実際は床との間のクッションになってくれてるんだと思う。
なんて、逃げられないと理解した冷静な頭で考える。
キスで蕩ける、とかよく小説で読んでたけどイマイチわからない。
「…これはお気に召さない?」
「ぅ、うーん…」
唇が離され、それでも家族間の距離ではない近さで喋られるとむず痒い。
体勢はいまだに押し倒されている形だから、私に体重をかけないでこの体勢をキープしてるの辛くないかな、とか考える。
もうね、現実逃避したいんだ…。
「ぢゃあどんなのが好きか教えて?」
現実逃避するほど油断しきった頭にこの甘え声は反則だ。
思わず絶句していると身体を離した弟に起こされ正面に座らされる。
「ねーさん」
軽く啄むように触れる唇。
その度にチュ、という音が聞こえていたたまれなくなる。
何度目かのあと、次は不規則な長さで触れ思考がボーッとし始めた時分。
「やめな、いで…」
様子を伺うように顔を離した弟の二の腕辺りの服を掴み思わず声に出してしまう。
みるみるうちに赤くなって嬉しそうに破顔した弟の顔を見て、失言だったと気付いたのは再び唇同士が触れた後。

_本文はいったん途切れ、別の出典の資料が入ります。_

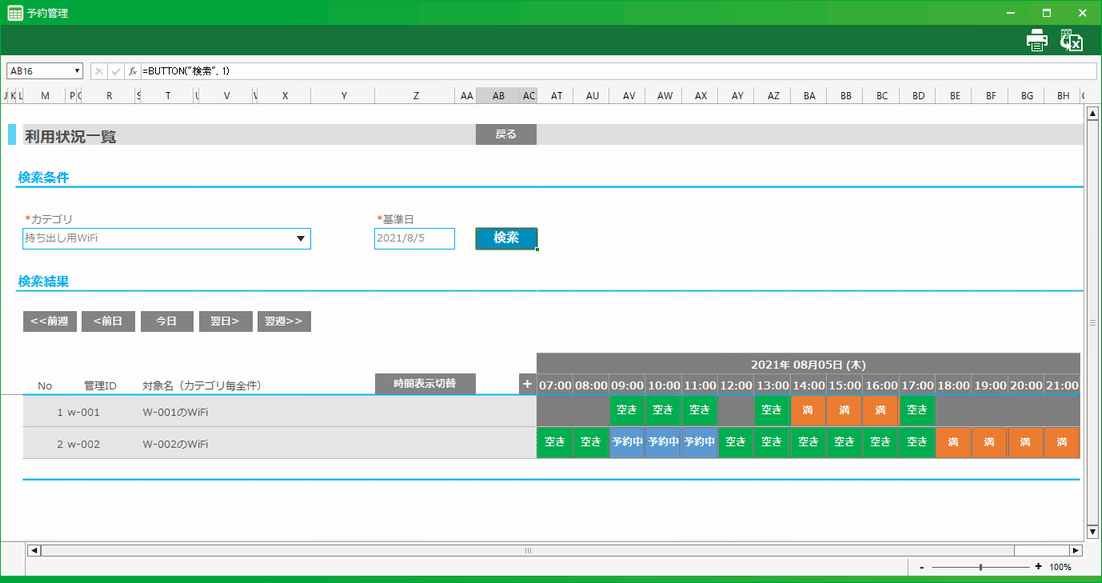Click the 検索 search button

tap(506, 238)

相も変わらず触れあう度にチュ、と鳴る音が恥ずかしくて。
「音、や、ぁ…」
少しだけ離れた隙に抗議する。
その際に思わず見てしまった弟の顔は、これでもかと砂糖をまぶしたかのように甘く。
「ん、わかった」
今度こそ、近付いてきた顔に逃げるという言葉は出てこなかった。